Acórdão de 2º Grau

Energia Elétrica 0000378-42.2006.8.18.0042


Ementa

EMENTA CIVIL E PROCESSUAL CIVIL - APELAÇÃO CÍVEL - AÇÃO DECLARATPORIA DE NULIDADE DE DÉBITO/COBRANÇA – ALEGAÇÃO DE FRAUDE DO MEDIDOR- INEXISTÊNCIA DE REALIZAÇAÕ DE PERÍCIA – COBRANÇA DE MULTA COM ELABORAÇÃO DE LAUDO DE FORMA UNILATERAL – PROVA INSUFICIENTE – INEXIGIBILIDADE DA COBRANÇA – SENTENÇA MANTIDA– RECURSO CONHECIDO E IMPROVIDO. 1 - A prova da fraude cabe à concessionária, vez que tais fatos são constitutivos de seu direito ao recebimento do valor reputado indevido pela autora, segundo regra processual de distribuição do ônus da prova prevista no art. 373, II, do CPC( correspondente ao art, 333, II). Cumpre à concessionária, portanto, a demonstração dos fatos que a autorizam a cobrar do consumidor o débito cuja existência é negada. 2 – No caso dos autos, existe inspeção técnica feita pela Apelante a amparar a alegação de existência de irregularidade no equipamento medidor, contudo, inexiste comprovação da realização de Perícia Técnica por Terceiro, conforme exige a Resolução 456/00 da ANEEL. 3 - Nessa perspectiva, entende-se que não restou suficiente e adequadamente comprovada a irregularidade imputada à parte autora, pelo que se impõe a manutenção da sentença, desconstituindo o débito e determinando a manutenção do serviço de fornecimento de energia elétrica na unidade consumidora titulada pela autora. 4 – Recurso conhecido e improvido. (TJPI - APELAÇÃO CÍVEL 0000378-42.2006.8.18.0042 - Relator: HAROLDO OLIVEIRA REHEM - 1ª Câmara Especializada Cível - Data 10/05/2022 )

Acórdão


ÓRGÃO JULGADOR : 1ª Câmara Especializada Cível

APELAÇÃO CÍVEL (198) No 0000378-42.2006.8.18.0042

APELANTE: EQUATORIAL PIAUI DISTRIBUIDORA DE ENERGIA S.A

Advogado(s) do reclamante: MARCOS ANTONIO CARDOSO DE SOUZA

APELADO: GEFERSON AUGUSTO BARDEN

Advogado(s) do reclamado: RAIMUNDO NONATO BORGES BARJUD

RELATOR(A): Desembargador HAROLDO OLIVEIRA REHEM

 


EMENTA


 

 EMENTA

CIVIL E PROCESSUAL CIVIL - APELAÇÃO CÍVEL - AÇÃO DECLARATPORIA DE NULIDADE DE DÉBITO/COBRANÇA – ALEGAÇÃO DE FRAUDE DO MEDIDOR- INEXISTÊNCIA DE REALIZAÇAÕ DE PERÍCIA – COBRANÇA DE MULTA COM ELABORAÇÃO DE LAUDO DE FORMA UNILATERAL – PROVA INSUFICIENTE – INEXIGIBILIDADE DA COBRANÇA – SENTENÇA MANTIDA– RECURSO CONHECIDO E  IMPROVIDO.
1 -  A prova da fraude cabe à concessionária, vez que tais fatos são constitutivos de seu direito ao recebimento do valor reputado indevido pela autora, segundo regra processual de distribuição do ônus da prova prevista no art. 373, II, do CPC( correspondente ao art, 333, II).
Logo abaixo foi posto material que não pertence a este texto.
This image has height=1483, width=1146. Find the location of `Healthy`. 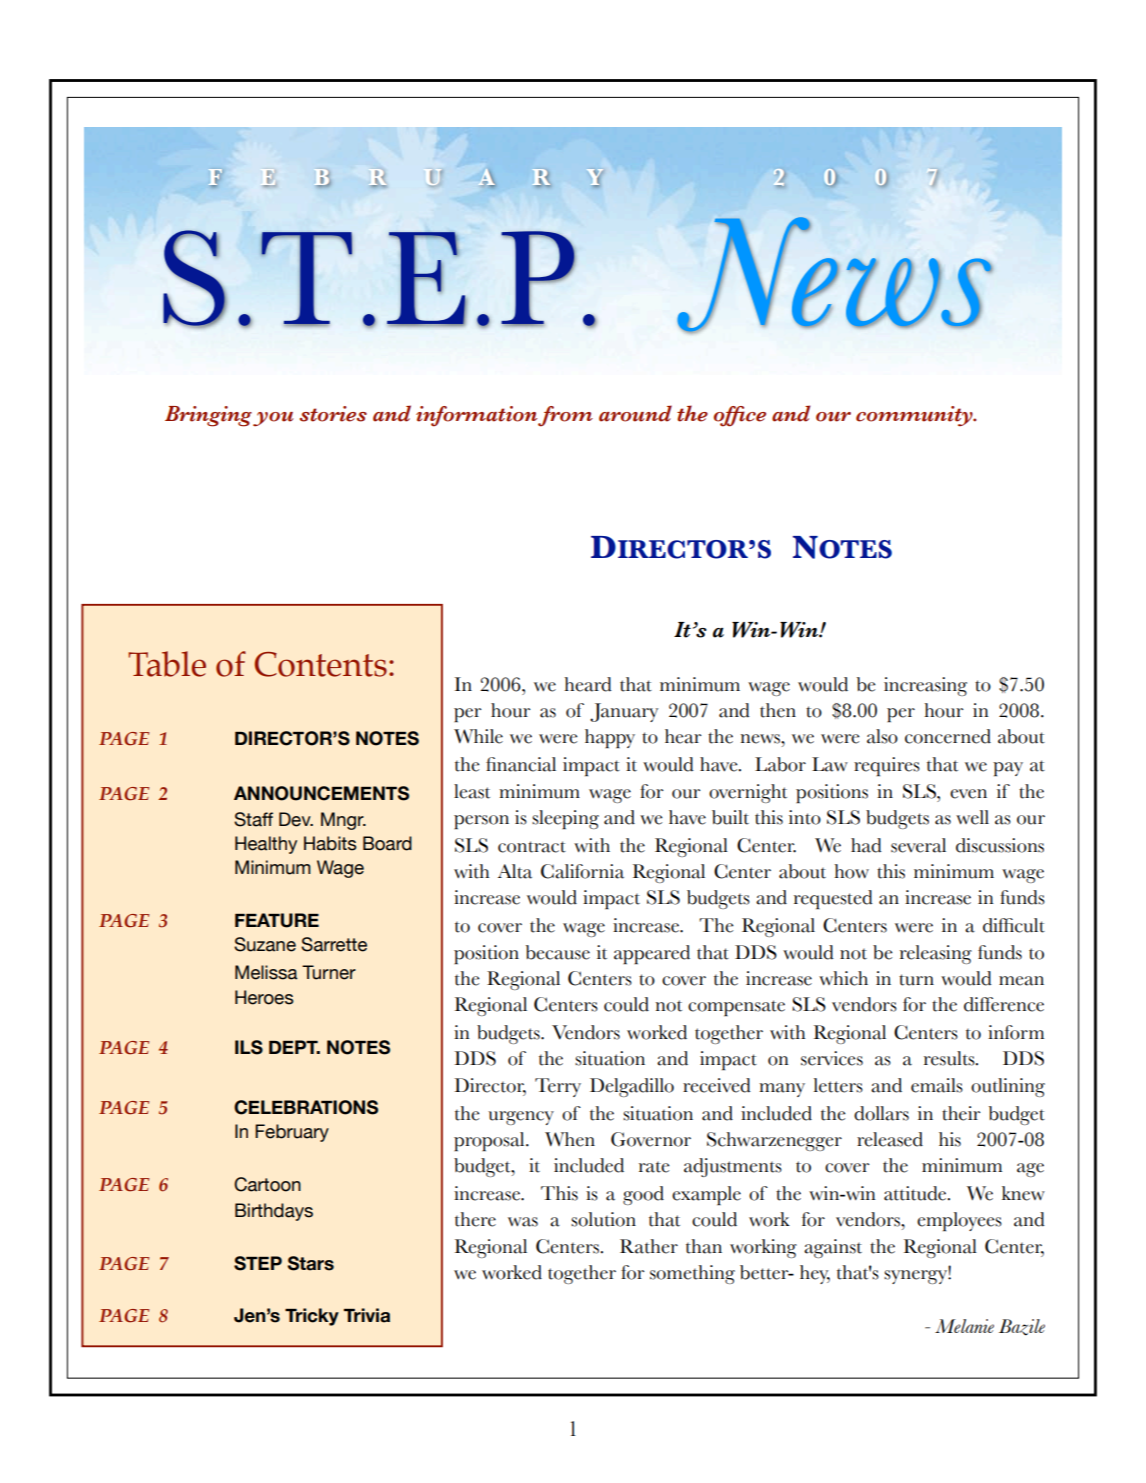

Healthy is located at coordinates (266, 845).
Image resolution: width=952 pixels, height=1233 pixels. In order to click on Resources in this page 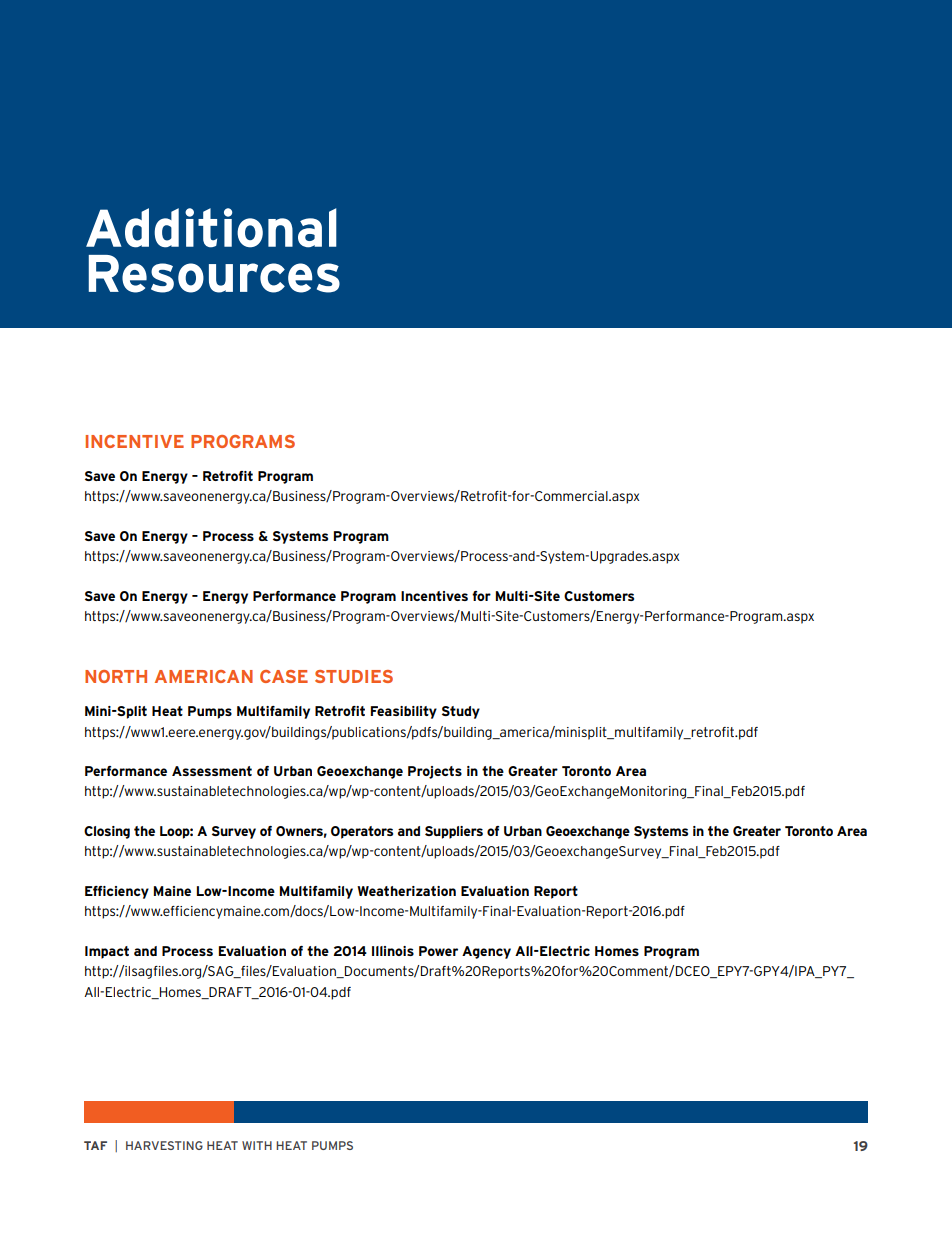, I will do `click(214, 274)`.
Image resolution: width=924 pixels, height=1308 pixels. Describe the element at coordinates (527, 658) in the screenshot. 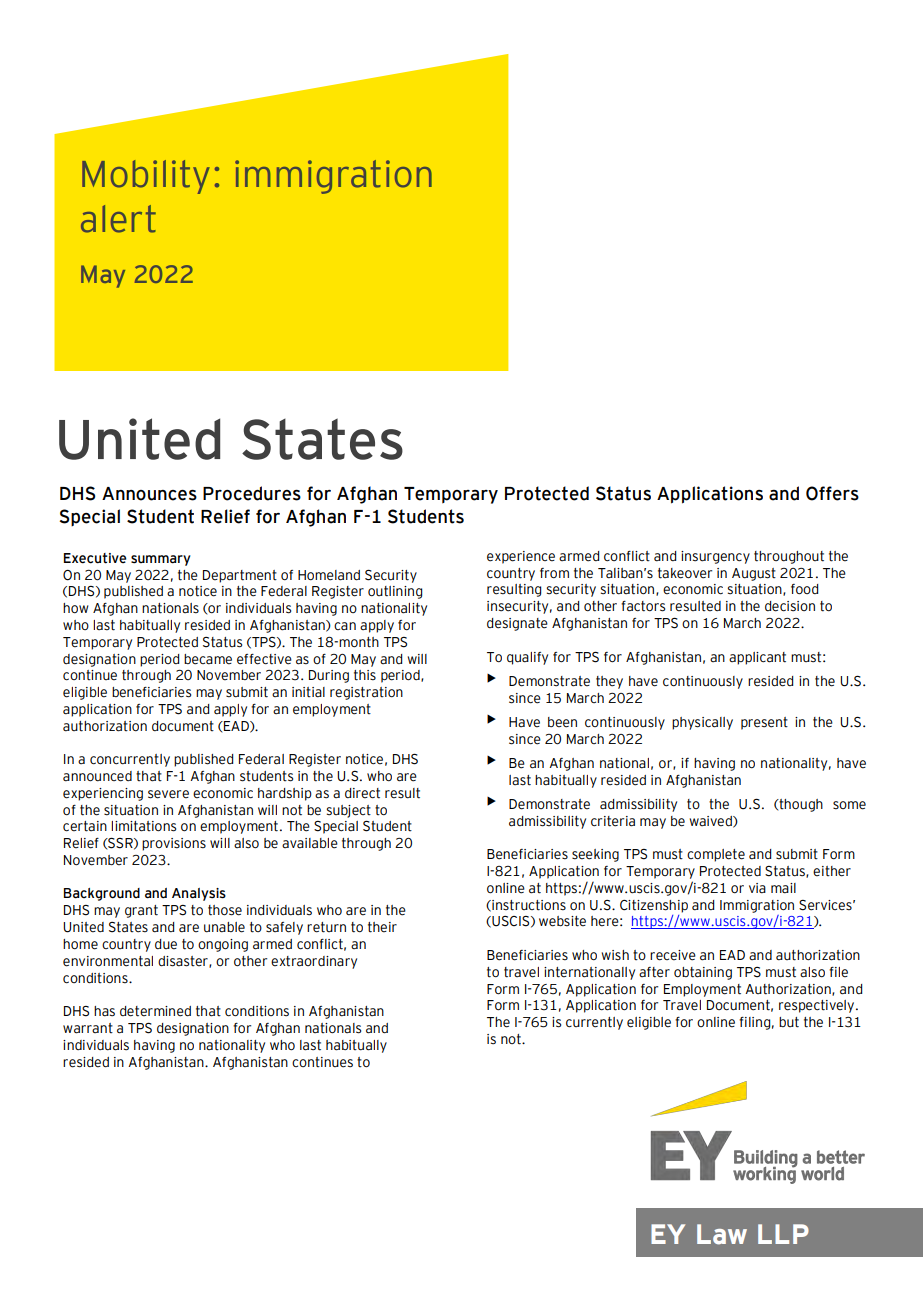

I see `qualify` at that location.
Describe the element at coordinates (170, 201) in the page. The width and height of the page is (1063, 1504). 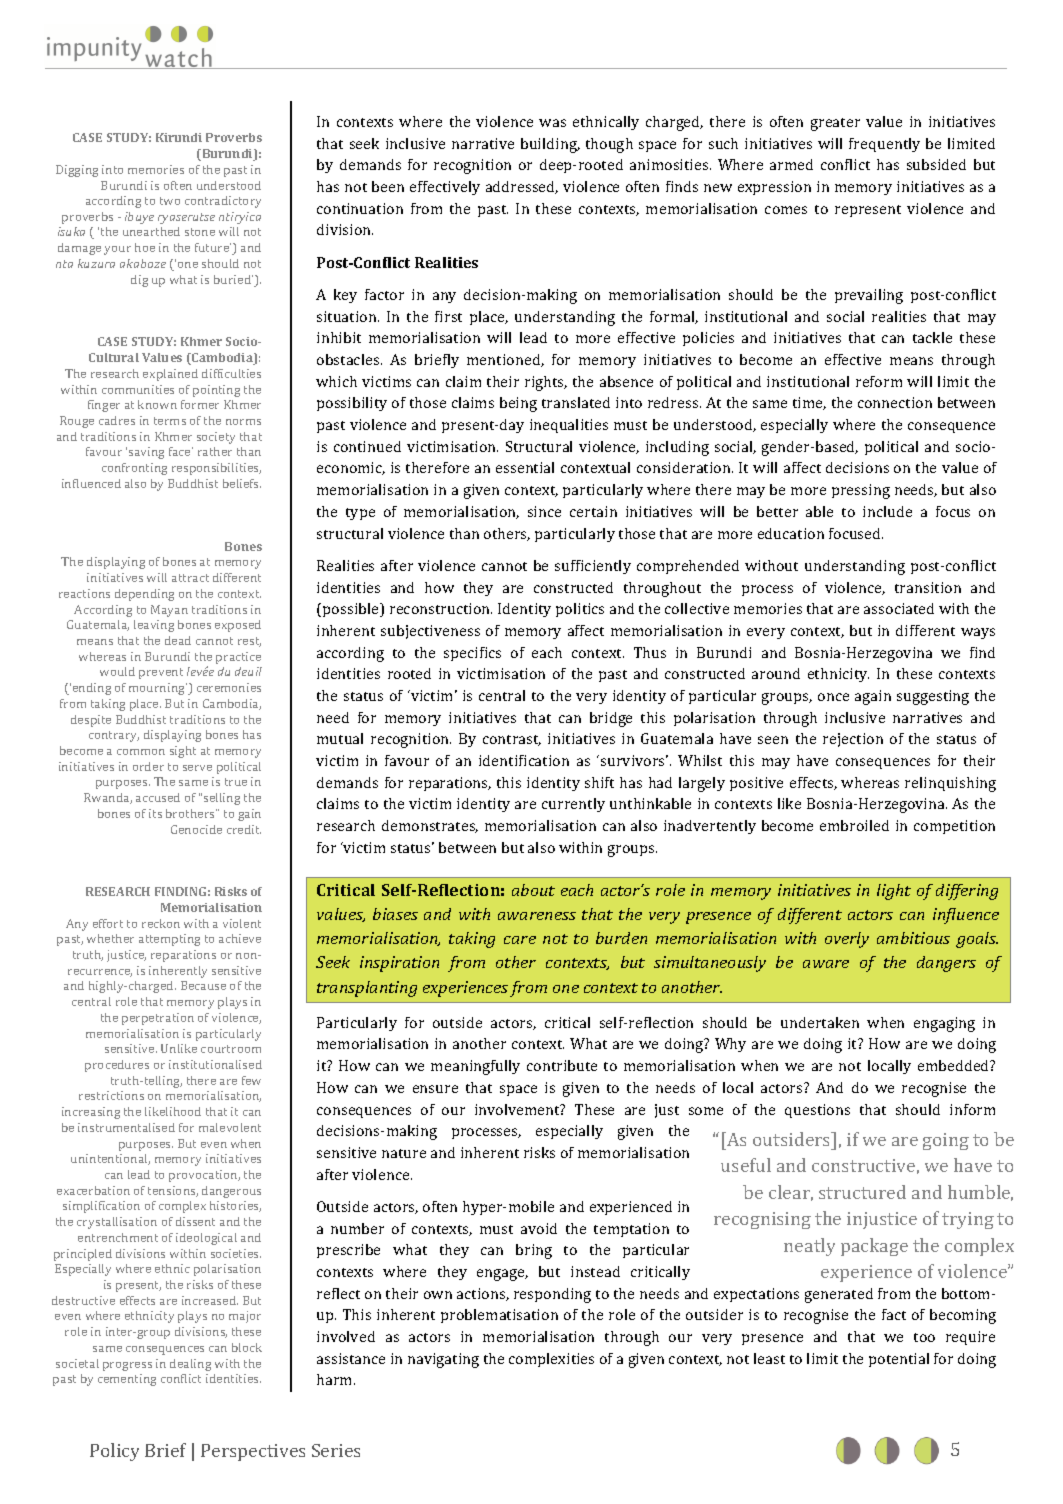
I see `two` at that location.
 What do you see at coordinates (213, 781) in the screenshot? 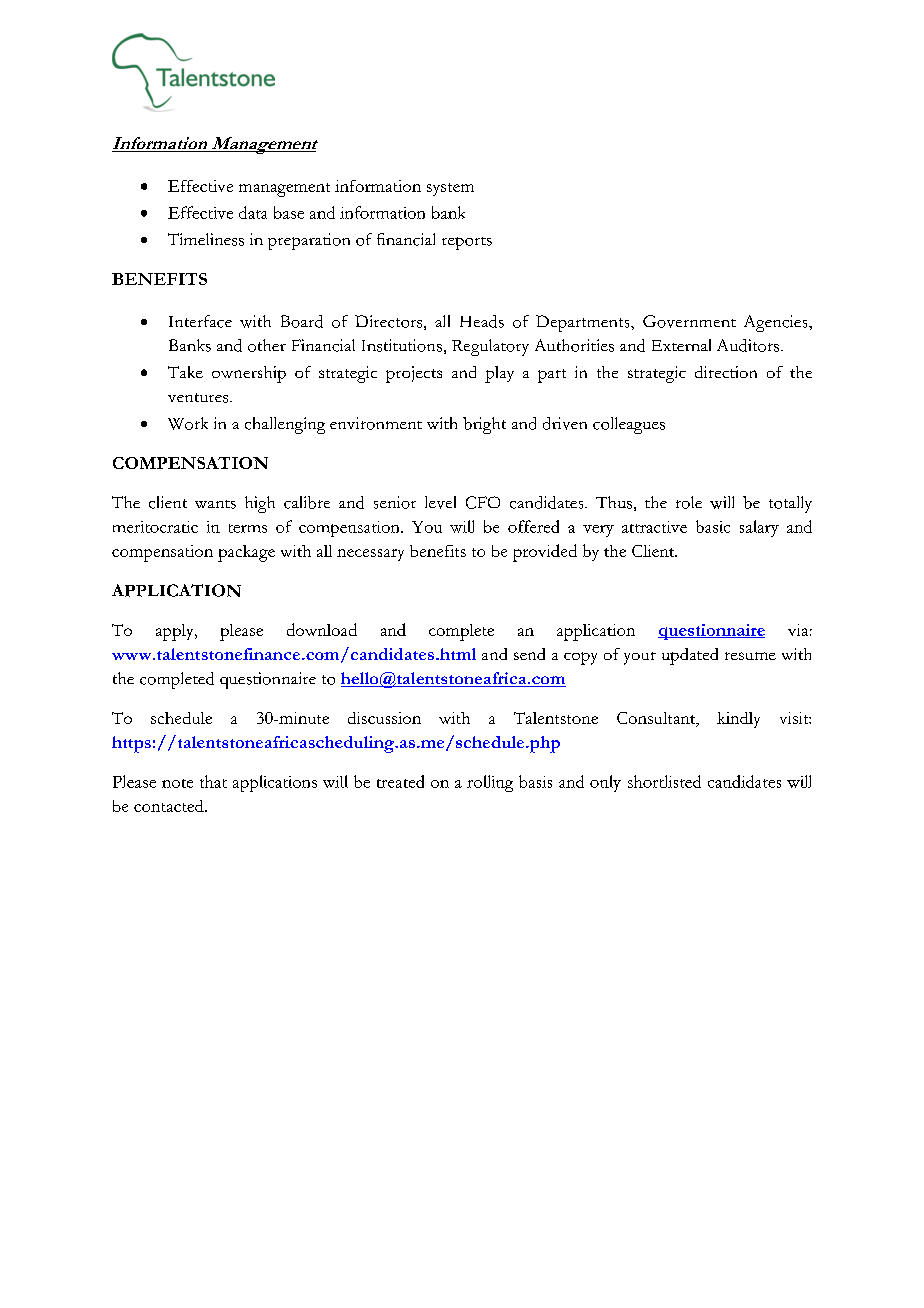
I see `that` at bounding box center [213, 781].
Cumpre à concessionária, portanto, a demonstração dos fatos que a autorizam a cobrar do consumidor o débito cuja existência é negada.

 

2 – No caso dos autos, existe inspeção técnica feita pela Apelante a amparar a alegação de existência de irregularidade no equipamento medidor, contudo, inexiste comprovação da realização de Perícia Técnica por Terceiro, conforme exige a Resolução 456/00 da ANEEL.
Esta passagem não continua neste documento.